TASK STATEMENT => Your answer should hold exactly the lines from the one with "Image resolution: width=1286" through the last line of the material below, nothing before and nothing extra.

MATERIAL FOR THIS EXERCISE =>
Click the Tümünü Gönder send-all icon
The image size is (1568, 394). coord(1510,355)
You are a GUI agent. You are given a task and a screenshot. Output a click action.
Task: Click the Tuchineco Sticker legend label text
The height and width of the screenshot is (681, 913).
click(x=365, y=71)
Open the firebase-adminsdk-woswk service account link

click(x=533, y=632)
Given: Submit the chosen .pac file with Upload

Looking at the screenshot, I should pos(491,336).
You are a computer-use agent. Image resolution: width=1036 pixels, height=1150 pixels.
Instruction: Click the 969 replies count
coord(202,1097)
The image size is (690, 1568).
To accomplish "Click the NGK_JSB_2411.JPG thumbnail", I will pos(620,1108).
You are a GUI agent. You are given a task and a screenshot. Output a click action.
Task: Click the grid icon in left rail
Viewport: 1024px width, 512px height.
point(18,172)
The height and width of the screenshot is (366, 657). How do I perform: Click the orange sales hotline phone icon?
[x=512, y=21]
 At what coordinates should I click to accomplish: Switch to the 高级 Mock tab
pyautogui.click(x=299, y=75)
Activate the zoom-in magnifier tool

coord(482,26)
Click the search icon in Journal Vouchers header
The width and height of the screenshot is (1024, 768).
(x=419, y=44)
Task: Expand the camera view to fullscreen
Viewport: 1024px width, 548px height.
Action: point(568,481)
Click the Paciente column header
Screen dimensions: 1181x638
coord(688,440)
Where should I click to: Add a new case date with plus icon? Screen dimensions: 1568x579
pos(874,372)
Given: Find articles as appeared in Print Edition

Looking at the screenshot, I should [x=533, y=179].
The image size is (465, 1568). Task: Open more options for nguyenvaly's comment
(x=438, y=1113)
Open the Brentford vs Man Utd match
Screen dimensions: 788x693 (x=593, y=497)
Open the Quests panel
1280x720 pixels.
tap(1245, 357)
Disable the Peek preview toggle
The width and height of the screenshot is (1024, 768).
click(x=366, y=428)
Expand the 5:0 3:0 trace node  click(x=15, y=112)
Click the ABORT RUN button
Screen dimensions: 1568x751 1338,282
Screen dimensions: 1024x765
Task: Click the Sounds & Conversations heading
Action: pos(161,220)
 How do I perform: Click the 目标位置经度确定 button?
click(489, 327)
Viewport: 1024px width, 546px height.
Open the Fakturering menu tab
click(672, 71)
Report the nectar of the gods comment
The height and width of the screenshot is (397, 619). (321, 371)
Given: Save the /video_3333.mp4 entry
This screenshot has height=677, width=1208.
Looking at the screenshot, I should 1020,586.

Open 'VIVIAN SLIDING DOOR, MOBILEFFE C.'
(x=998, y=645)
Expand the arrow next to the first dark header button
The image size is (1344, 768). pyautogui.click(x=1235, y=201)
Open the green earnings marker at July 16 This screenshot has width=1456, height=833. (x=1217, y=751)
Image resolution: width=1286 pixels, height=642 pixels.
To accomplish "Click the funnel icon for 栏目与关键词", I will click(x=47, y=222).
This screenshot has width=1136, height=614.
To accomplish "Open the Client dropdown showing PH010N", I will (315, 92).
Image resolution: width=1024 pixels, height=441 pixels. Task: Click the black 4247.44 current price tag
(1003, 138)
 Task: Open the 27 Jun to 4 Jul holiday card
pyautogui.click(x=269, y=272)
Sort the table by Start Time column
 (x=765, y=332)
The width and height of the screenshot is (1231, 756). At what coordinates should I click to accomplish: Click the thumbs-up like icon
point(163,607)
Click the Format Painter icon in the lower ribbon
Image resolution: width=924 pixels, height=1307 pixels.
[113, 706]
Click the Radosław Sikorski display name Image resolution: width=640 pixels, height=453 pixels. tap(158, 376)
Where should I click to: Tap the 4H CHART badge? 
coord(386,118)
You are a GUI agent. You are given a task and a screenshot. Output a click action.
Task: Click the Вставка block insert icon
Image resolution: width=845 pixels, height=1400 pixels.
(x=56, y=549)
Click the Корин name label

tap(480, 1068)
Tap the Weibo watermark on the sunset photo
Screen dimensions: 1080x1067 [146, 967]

EXERCISE RESPONSE =>
Image resolution: width=1286 pixels, height=642 pixels.
To accomplish "Click the funnel icon for 栏目与关键词", I will click(x=47, y=222).
This screenshot has width=1136, height=614.
To accomplish "Open the Client dropdown showing PH010N", I will (315, 92).
Image resolution: width=1024 pixels, height=441 pixels. Task: Click the black 4247.44 current price tag
(1003, 138)
 Task: Open the 27 Jun to 4 Jul holiday card
pyautogui.click(x=269, y=272)
Sort the table by Start Time column
 (x=765, y=332)
The width and height of the screenshot is (1231, 756). At what coordinates should I click to accomplish: Click the thumbs-up like icon
point(163,607)
Click the Format Painter icon in the lower ribbon
Image resolution: width=924 pixels, height=1307 pixels.
[113, 706]
Click the Radosław Sikorski display name Image resolution: width=640 pixels, height=453 pixels. tap(158, 376)
Where should I click to: Tap the 4H CHART badge? 
coord(386,118)
You are a GUI agent. You are given a task and a screenshot. Output a click action.
Task: Click the Вставка block insert icon
Image resolution: width=845 pixels, height=1400 pixels.
(x=56, y=549)
Click the Корин name label

tap(480, 1068)
Tap the Weibo watermark on the sunset photo
Screen dimensions: 1080x1067 [146, 967]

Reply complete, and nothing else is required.